[Begin]

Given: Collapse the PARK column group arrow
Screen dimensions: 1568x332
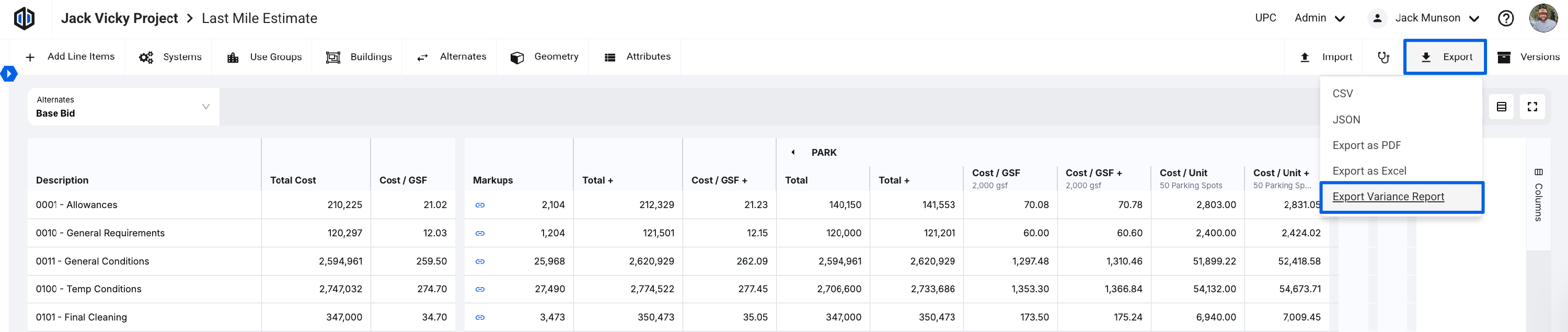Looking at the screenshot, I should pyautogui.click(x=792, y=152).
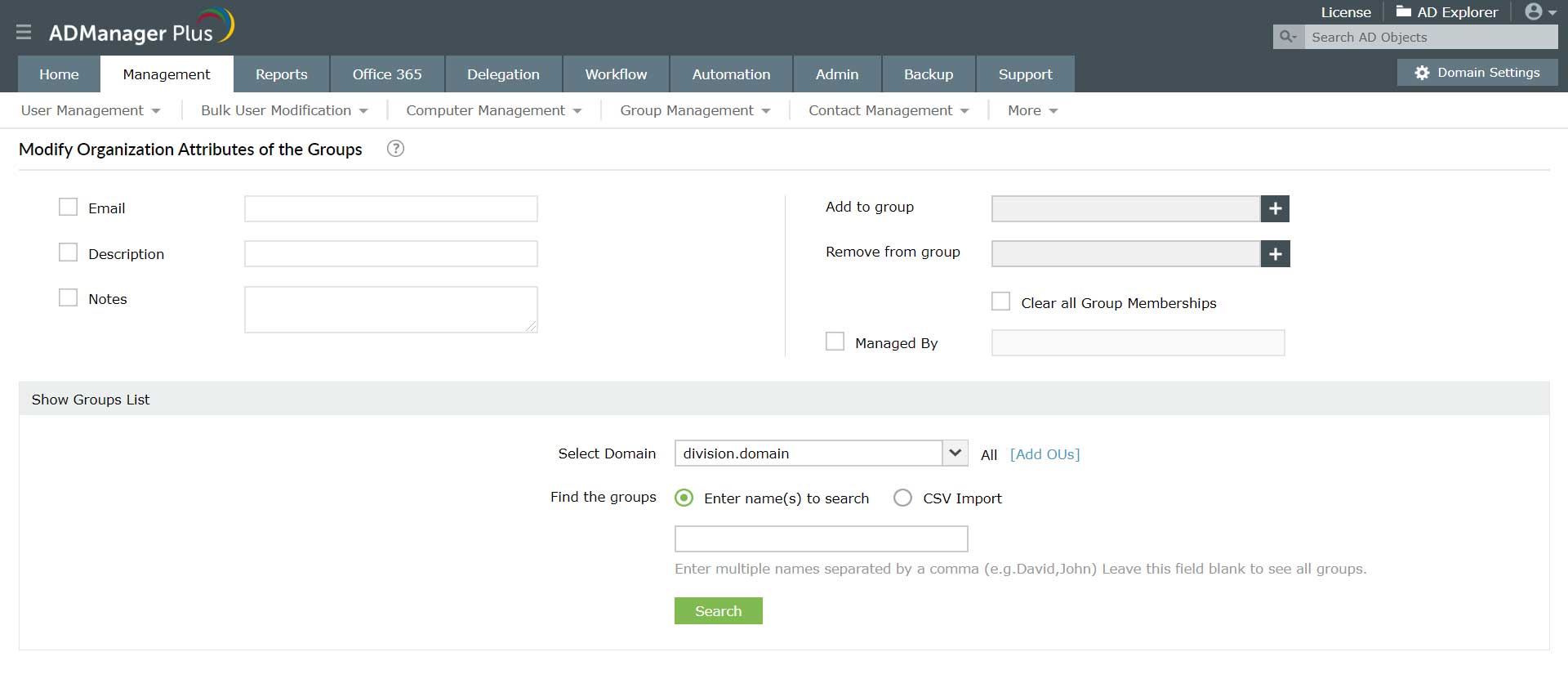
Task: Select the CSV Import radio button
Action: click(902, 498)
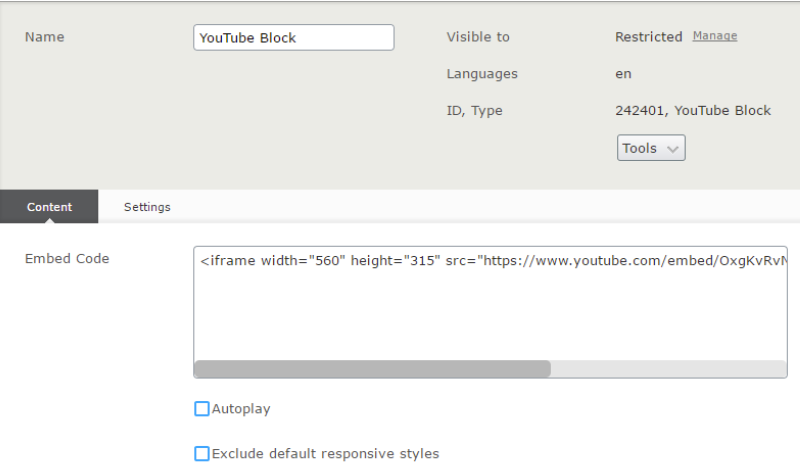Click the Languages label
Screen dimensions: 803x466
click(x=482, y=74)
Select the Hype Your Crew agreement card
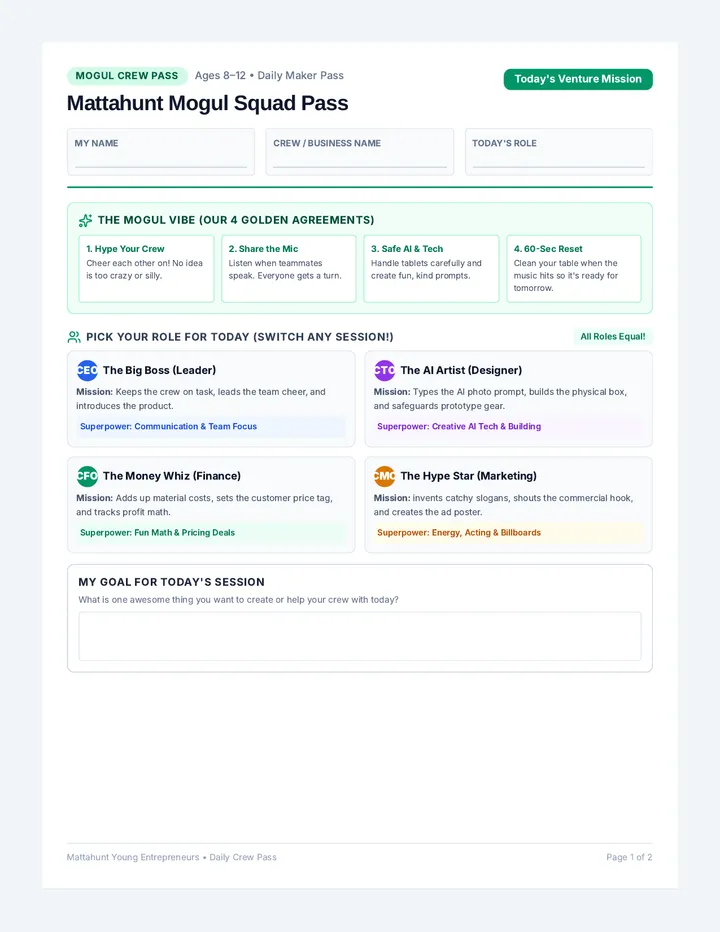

[End]

• **DIRECTIVE**:
Please give each line of the data above as a numbered list item, skipping blank lines and leaving the pictures out.

• **PROBLEM SOLUTION**:
1. Given: Collapse the PARK column group arrow
2. Screen dimensions: 1568x332
3. Looking at the screenshot, I should pyautogui.click(x=792, y=152).
4. Task: Select the CSV Import radio button
5. Action: click(902, 498)
6. Click the Languages label
7. Screen dimensions: 803x466
8. click(x=482, y=74)
9. Select the Hype Your Crew agreement card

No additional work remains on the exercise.